[What is needed] Please rewrite the items starting with the line that contains "Where should I click to: Click" and going on through the line that contains "click(x=539, y=441)", renaming "Screen dimensions" to "Screen size" and leaving everything else unchanged. Give only those lines.

[Rows on where targets show up]
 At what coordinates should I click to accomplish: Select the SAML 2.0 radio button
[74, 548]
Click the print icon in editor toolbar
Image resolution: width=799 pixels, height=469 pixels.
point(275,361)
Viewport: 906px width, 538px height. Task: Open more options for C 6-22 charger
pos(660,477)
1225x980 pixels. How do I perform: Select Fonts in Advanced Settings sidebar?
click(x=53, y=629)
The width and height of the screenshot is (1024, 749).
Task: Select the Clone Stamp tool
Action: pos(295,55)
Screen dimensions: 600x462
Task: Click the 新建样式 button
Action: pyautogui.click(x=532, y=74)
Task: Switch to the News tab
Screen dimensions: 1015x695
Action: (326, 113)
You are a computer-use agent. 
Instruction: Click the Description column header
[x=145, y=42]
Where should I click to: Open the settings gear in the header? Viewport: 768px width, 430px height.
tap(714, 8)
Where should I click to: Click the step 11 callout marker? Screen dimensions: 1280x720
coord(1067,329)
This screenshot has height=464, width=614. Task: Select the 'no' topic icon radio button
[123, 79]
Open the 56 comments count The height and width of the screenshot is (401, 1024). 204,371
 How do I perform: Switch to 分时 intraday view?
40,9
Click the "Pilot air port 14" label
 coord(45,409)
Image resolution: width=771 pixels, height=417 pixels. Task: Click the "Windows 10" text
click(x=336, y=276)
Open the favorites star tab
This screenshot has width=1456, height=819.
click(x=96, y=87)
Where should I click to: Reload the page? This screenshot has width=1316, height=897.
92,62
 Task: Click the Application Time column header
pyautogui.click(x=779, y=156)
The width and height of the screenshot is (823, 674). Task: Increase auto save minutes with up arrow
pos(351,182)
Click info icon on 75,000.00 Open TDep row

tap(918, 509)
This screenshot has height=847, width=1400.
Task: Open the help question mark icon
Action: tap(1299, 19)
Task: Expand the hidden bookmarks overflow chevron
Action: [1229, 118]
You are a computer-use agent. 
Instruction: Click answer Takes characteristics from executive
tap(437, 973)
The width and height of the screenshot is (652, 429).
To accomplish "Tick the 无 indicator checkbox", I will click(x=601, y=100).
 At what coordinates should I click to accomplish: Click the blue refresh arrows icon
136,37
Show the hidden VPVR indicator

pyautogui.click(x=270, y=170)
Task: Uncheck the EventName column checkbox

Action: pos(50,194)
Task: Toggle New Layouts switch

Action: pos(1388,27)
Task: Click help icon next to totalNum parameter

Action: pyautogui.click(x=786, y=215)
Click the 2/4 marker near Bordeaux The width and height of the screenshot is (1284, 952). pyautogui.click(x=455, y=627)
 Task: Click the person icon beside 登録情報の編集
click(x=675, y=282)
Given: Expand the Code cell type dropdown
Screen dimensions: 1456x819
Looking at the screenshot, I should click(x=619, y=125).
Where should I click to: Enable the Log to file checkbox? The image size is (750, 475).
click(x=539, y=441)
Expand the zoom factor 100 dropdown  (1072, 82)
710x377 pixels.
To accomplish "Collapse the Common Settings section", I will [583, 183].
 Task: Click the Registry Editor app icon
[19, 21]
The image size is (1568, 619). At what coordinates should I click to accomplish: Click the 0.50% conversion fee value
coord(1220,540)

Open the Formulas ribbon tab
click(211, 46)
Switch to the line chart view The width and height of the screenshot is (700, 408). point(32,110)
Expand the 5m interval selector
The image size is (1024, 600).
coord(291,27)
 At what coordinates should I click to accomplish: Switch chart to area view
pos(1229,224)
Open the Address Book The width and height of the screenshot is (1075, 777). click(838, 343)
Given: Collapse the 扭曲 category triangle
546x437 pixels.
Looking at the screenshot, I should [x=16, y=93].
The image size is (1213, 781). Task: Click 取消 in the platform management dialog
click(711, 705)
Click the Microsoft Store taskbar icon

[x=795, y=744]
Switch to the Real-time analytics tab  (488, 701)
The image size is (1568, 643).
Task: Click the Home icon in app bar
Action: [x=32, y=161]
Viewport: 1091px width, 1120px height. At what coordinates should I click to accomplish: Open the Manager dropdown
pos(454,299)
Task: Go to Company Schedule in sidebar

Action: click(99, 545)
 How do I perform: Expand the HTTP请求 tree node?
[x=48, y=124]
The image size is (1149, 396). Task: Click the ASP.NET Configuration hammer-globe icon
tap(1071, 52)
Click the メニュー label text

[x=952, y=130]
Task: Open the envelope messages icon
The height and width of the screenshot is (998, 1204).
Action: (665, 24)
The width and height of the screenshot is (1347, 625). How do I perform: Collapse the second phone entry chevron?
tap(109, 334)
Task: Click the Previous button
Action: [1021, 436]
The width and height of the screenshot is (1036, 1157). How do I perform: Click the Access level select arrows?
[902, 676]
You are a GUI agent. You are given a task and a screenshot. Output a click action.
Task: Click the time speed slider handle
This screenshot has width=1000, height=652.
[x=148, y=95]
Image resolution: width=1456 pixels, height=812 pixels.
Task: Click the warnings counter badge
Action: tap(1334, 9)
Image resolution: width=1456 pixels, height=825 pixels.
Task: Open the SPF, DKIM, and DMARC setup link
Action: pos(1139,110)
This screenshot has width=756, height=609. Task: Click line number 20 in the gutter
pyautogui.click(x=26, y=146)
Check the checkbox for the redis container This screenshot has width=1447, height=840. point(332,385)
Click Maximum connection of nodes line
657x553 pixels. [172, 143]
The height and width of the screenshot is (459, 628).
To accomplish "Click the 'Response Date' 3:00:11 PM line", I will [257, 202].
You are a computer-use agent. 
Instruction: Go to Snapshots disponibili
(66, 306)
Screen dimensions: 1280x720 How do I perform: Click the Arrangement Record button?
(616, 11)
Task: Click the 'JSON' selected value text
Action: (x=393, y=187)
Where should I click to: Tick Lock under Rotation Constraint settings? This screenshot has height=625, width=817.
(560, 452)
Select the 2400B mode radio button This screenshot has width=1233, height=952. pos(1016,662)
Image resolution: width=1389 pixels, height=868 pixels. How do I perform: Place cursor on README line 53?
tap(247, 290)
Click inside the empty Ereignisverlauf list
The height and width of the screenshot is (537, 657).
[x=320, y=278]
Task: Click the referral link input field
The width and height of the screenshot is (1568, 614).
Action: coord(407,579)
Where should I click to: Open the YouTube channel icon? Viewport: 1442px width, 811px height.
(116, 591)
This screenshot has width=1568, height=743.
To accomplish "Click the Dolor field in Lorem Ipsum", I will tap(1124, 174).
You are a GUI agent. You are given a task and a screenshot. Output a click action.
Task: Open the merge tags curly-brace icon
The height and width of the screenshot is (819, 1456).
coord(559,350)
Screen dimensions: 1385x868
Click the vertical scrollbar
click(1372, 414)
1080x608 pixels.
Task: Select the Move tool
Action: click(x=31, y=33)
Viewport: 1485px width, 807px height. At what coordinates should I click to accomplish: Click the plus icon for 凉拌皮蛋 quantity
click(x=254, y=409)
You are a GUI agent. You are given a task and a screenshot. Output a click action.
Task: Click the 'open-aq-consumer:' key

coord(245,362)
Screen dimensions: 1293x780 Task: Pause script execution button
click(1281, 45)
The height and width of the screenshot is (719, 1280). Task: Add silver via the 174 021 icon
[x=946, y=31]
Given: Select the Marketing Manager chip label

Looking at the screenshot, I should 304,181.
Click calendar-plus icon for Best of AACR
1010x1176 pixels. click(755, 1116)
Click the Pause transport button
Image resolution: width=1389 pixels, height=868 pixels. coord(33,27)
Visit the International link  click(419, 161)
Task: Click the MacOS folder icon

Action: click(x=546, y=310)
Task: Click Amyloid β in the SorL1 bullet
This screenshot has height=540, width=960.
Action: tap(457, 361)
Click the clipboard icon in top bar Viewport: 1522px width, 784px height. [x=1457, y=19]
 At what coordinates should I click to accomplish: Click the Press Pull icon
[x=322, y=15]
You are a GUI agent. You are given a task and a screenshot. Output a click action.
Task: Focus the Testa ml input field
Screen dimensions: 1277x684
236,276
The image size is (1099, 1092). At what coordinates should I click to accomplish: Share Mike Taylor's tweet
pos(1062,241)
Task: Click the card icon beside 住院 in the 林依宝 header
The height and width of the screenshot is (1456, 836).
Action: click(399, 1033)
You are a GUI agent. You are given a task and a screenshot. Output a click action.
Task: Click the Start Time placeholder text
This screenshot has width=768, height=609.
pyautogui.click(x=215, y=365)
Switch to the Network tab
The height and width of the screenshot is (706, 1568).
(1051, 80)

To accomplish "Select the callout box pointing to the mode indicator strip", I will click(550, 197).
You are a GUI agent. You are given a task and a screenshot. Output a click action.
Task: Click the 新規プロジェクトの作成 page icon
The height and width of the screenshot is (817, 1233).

[Exercise response]
Where should I click to: Click the step 11 callout marker? Screen size: 1280x720
coord(1067,329)
This screenshot has height=464, width=614. Task: Select the 'no' topic icon radio button
[123, 79]
Open the 56 comments count The height and width of the screenshot is (401, 1024). 204,371
 How do I perform: Switch to 分时 intraday view?
40,9
Click the "Pilot air port 14" label
 coord(45,409)
Image resolution: width=771 pixels, height=417 pixels. Task: Click the "Windows 10" text
click(x=336, y=276)
Open the favorites star tab
This screenshot has width=1456, height=819.
click(x=96, y=87)
Where should I click to: Reload the page? This screenshot has width=1316, height=897.
92,62
 Task: Click the Application Time column header
pyautogui.click(x=779, y=156)
The width and height of the screenshot is (823, 674). Task: Increase auto save minutes with up arrow
pos(351,182)
Click info icon on 75,000.00 Open TDep row

tap(918, 509)
This screenshot has height=847, width=1400.
Task: Open the help question mark icon
Action: tap(1299, 19)
Task: Expand the hidden bookmarks overflow chevron
Action: [1229, 118]
You are a computer-use agent. 
Instruction: Click answer Takes characteristics from executive
tap(437, 973)
The width and height of the screenshot is (652, 429).
To accomplish "Tick the 无 indicator checkbox", I will click(x=601, y=100).
 At what coordinates should I click to accomplish: Click the blue refresh arrows icon
136,37
Show the hidden VPVR indicator

pyautogui.click(x=270, y=170)
Task: Uncheck the EventName column checkbox

Action: pos(50,194)
Task: Toggle New Layouts switch

Action: pos(1388,27)
Task: Click help icon next to totalNum parameter

Action: pyautogui.click(x=786, y=215)
Click the 2/4 marker near Bordeaux The width and height of the screenshot is (1284, 952). pyautogui.click(x=455, y=627)
 Task: Click the person icon beside 登録情報の編集
click(x=675, y=282)
Given: Expand the Code cell type dropdown
Screen size: 1456x819
Looking at the screenshot, I should click(x=619, y=125).
Where should I click to: Enable the Log to file checkbox? The image size is (750, 475).
click(x=539, y=441)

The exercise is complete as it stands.